== EXERCISE INPUTS ==

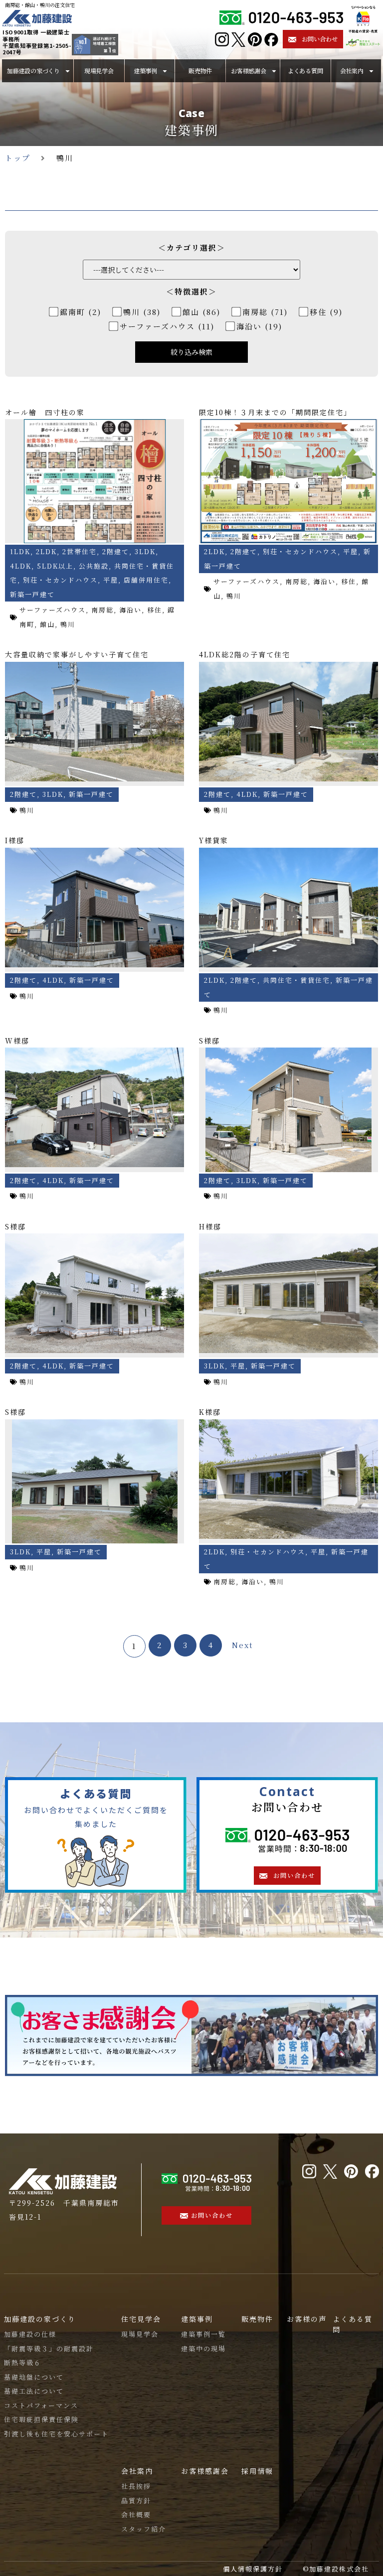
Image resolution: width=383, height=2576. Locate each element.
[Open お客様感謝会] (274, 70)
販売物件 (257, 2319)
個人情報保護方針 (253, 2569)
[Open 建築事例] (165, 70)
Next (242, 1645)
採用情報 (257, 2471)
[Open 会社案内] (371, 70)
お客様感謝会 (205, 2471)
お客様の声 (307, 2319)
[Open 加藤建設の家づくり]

===
== EXERCISE INPUTS ==

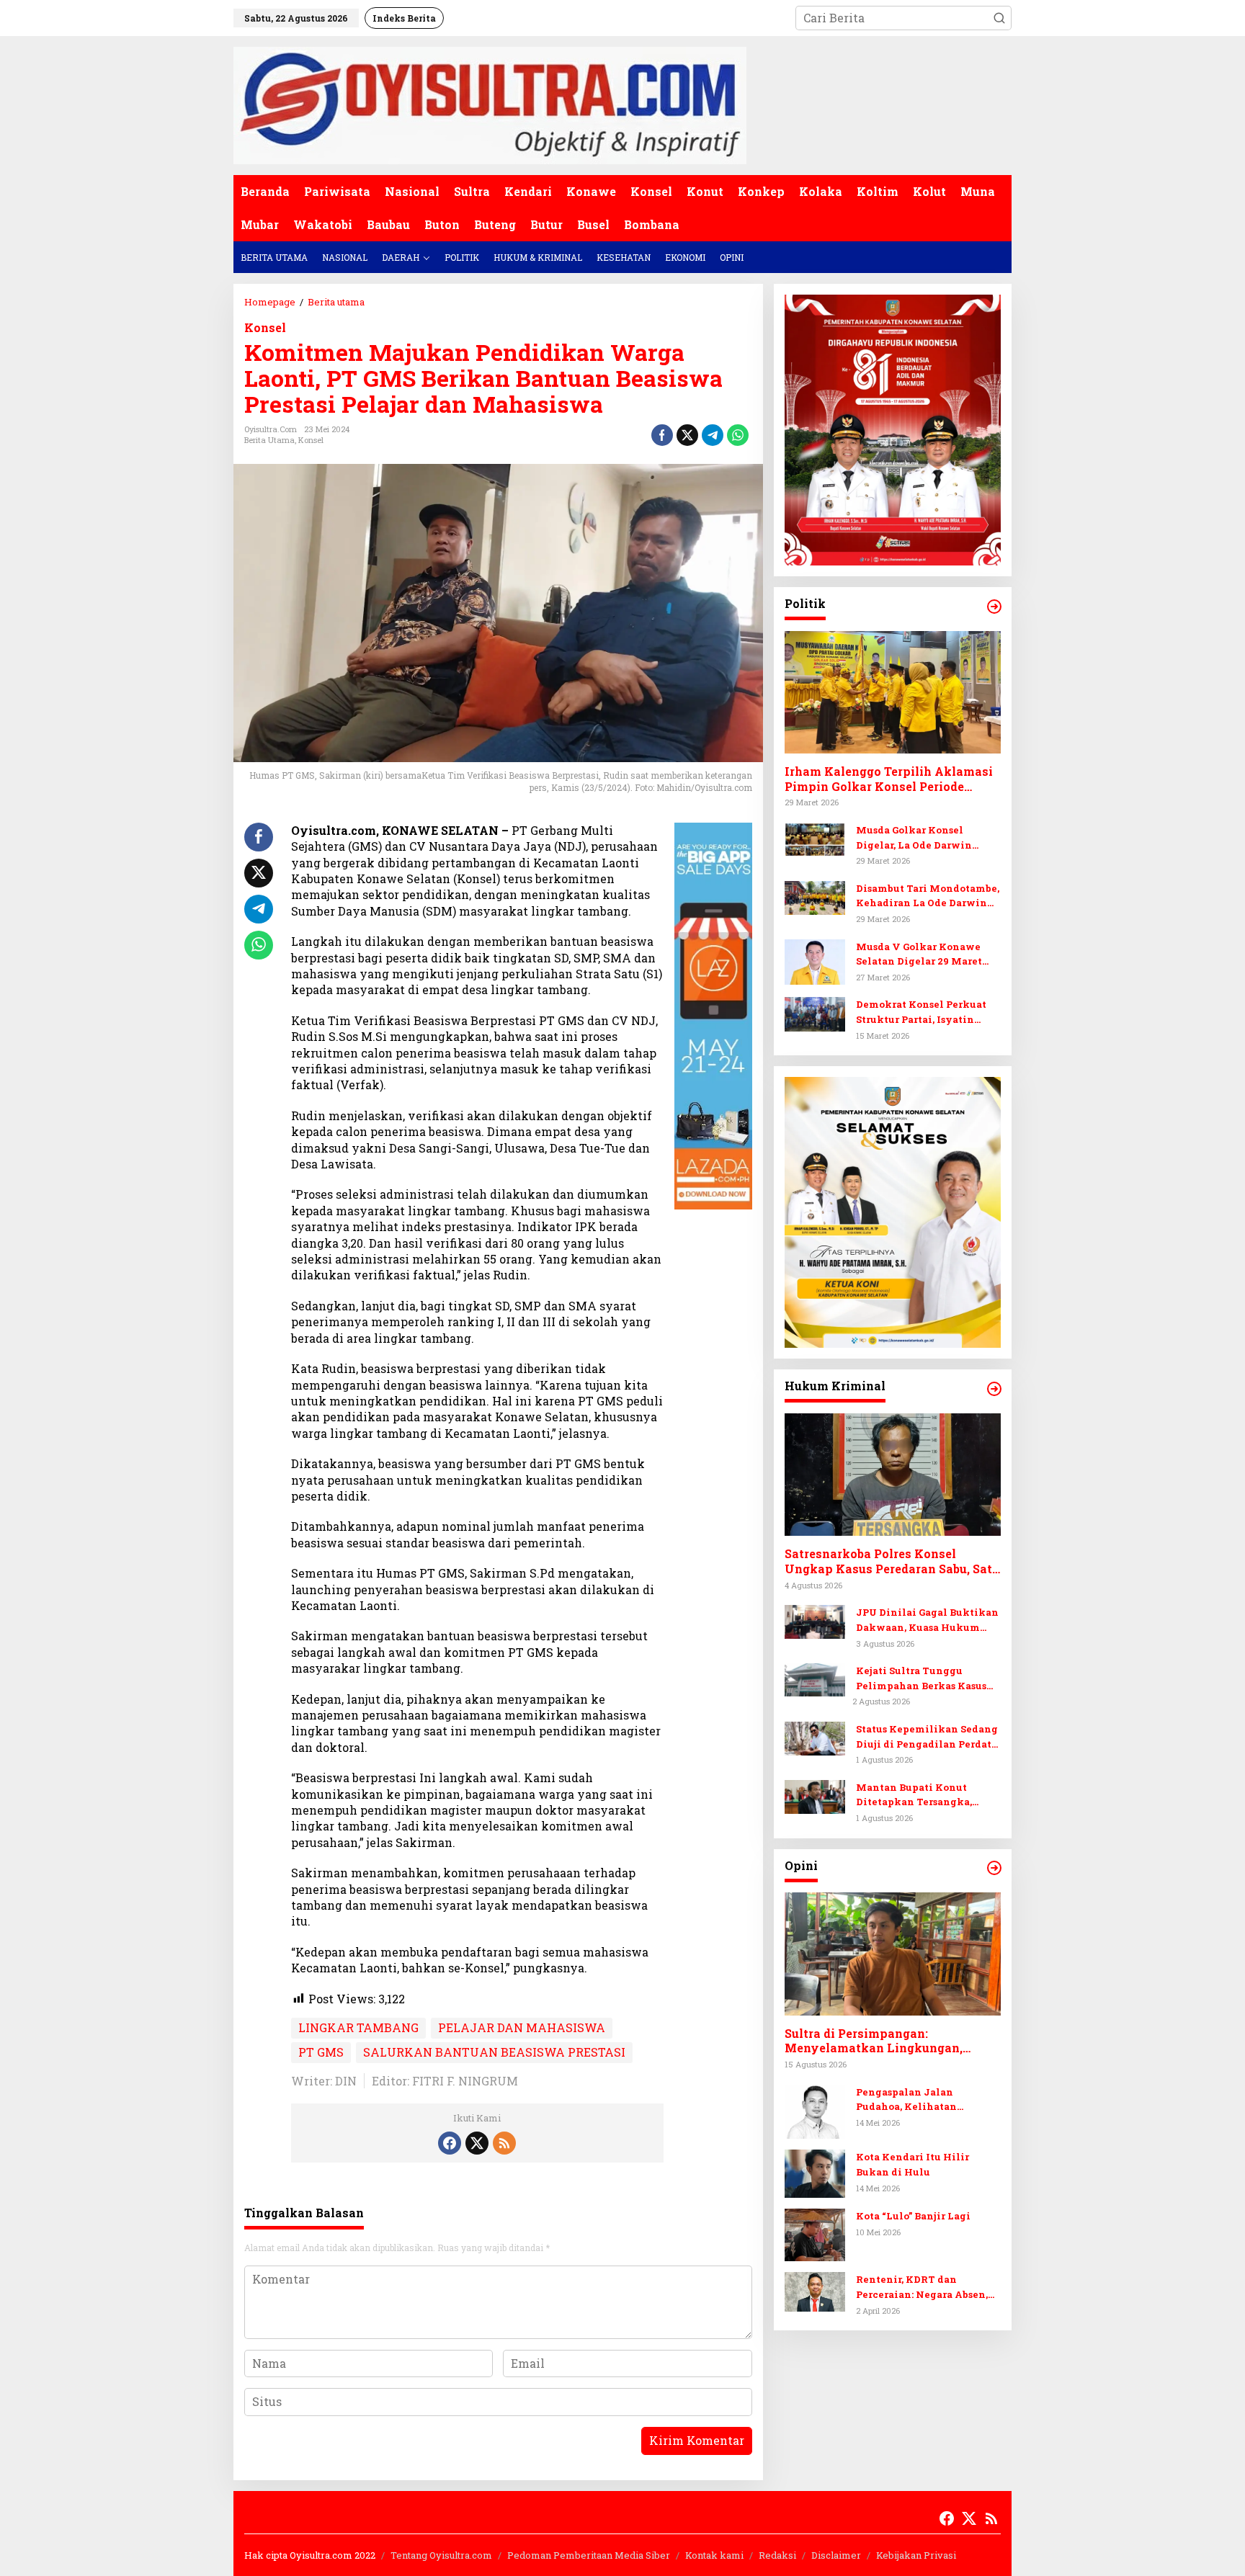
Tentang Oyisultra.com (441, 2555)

===

# TASK INSTRUCTIONS
Could you set down, exactly as written, the lines above between the one holding "Next (242, 1645)" and the one holding "[Open 加藤建設の家づくり]", inclusive, and nothing more?

# TASK RESPONSE
Next (242, 1645)
採用情報 (257, 2471)
[Open 会社案内] (371, 70)
お客様感謝会 (205, 2471)
お客様の声 (307, 2319)
[Open 加藤建設の家づくり]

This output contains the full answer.